Противовесом Германику должен был служить наместник Сирии — крупнейшей восточной провинции Рима, где стояли именно ему подчиненные легионы — главная военная сила римлян на Востоке. До назначения Германика наместником Сирии и весьма успешным был Силан. Но Силан был личным другом Германика, и на Востоке мог образоваться маложелательный для Тиберия тандем. Он, конечно, не забыл, что Германика однажды вверенные его командованию легионы пытались принудить захватить в Риме высшую власть. Германик, правда, проявил себя тогда наидостойнейшим образом, безупречно храня верность законному принцепсу Тиберию. Но мог ли Тиберий быть до конца уверен в вечной верности племянника? Его и так смущало открытое властолюбие супруги Германика Агриппины, женщины славной своим неукротимым нравом. А если к этому добавить и близкого друга во главе восточных легионов?
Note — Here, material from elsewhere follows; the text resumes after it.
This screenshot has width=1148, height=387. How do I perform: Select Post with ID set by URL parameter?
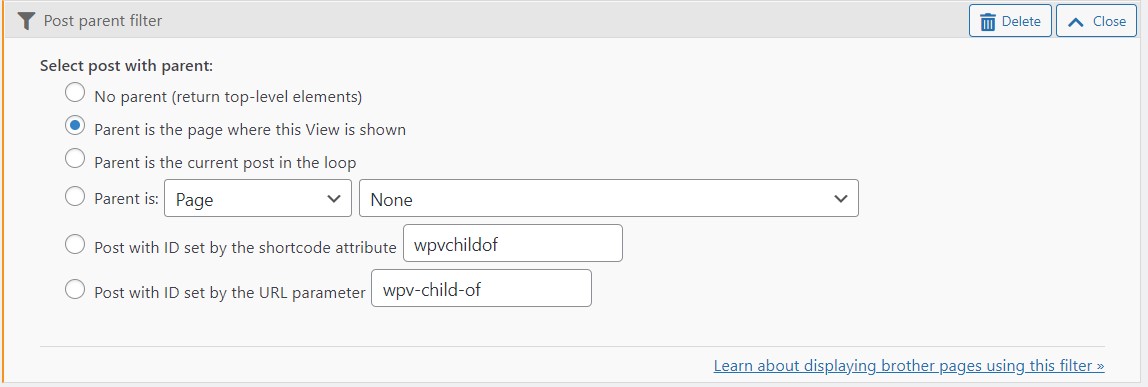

Кто знает, к чему это может привести! Тиберий не мог не знать, что настроения в пользу Германика в Риме сохранились и жили они не только в военной среде. Не случайно ведь Дион Кассий дважды указывал, что Германик мог бы овладеть высшей властью в Риме с согласия не только легионеров, но и сената, и римского народа.{352}
Потому и отставил Тиберий Силана с сирийского наместничества. Новым наместником был назначен Гней Кальпурний Пизон. Этот человек имел очень незаурядную репутацию. Во-первых, он был одним из виднейших римских аристократов — нобилей. Кальпурний — древний плебейский род, достаточно знаменитый в республиканской истории Рима. Его природный аристократизм не мог не импонировать потомку рода Клавдиев Тиберию. Он был знаменит и своей кристальной честностью. Человек, очень состоятельный, он славился своей независимостью, гордостью, несгибаемостью. При этом, правда, достойные эти качества многими воспринимались как неукротимость нрава, необузданного и неспособного к повиновению.{353} Особо должно подчеркнуть следующее: Пизон был убежденным республиканцем. Республиканцем потомственным. Отец его под командованием достойнейшего из защитников республики Марка Порция Катона Младшего сражался в Африке против войск Цезаря. В следующей гражданской войне он бился уже под знаменами последних республиканцев Брута и Кассия. После торжества единовластия он вынуждено смирился с новой формой правления, принял прощение Августа. При этом решительно не желал принимать каких-либо должностей, справедливо оценивая установившийся строй как ненавистную ему монархию. Лишь после долгих уговоров он снизошел до предложенной ему Августом должности консула. Для Августа, понятно, это было своего рода дополнительное торжество над былым политическим противником, вынужденным из его рук принять высшую в республиканские и чисто декоративную в имперские времена должность. Логика Пизона могла быть здесь такой: если Августу угодно сделать подобный подарок старому республиканцу, пусть делает его. Возможно, он вспомнил славный ответ спартанцев Александру Великому на требование признать его божественность: если Александру угодно быть богом, пусть он будет им.Гней Кальпурний Пизон Младший отца чтил, взгляды его разделял. Известно, что он едва подчинялся Тиберию, открыто пренебрежителен был к сыну его Друзу. Германик, самый вероятный наследник единовластия, никак не мог быть ему приятен. Популярность Германика в народе, скорее всего, только усугубляла неприязнь Пизона к новоявленному супернаместнику.
Тиберия едва ли могли смущать республиканские пристрастия Пизона. Он прекрасно понимал их безобидность, поскольку опасны тайные убеждения, толкающие человека на путь заговоров. А нескрываемый республиканцизм Пизона — твердая гарантия, что никаких тайных замыслов у него не водится. То, что человек чтит отца своего, — норма жизни, а для римлянина должное почтение к предкам — непременный нравственный закон. В свое время сам Тиберий, посланный Августом с миссией на Восток, посетил по дороге поле битвы при Филиппах, где дед его Ливии Друз Клавдиан сражался в армии республиканцев против Октавиана и Антония и, подобно Бруту и Кассию, не перенеся поражения, покончил с собой. Тогда Тиберий отдал дань памяти деду на его могиле, совершенно не смущаясь его республиканской славой.{354}
Отсюда и его лояльность к Пизону.«Противовес» наместника супернаместнику был усилен и по женской линии. Супруга Пизона Планцина была в чести у матери Тиберия Ливии и крепко не жаловала Агриппину, супругу Германика. В этом обе дамы — и престарелая, и еще относительно молодая, были едины. Легко предположить, что, по замыслу Тиберия, Ливией разделяемому, Планцина должна была противодействовать властным амбициям и, не дай того боги, возможным опасным замыслам внучки Августа.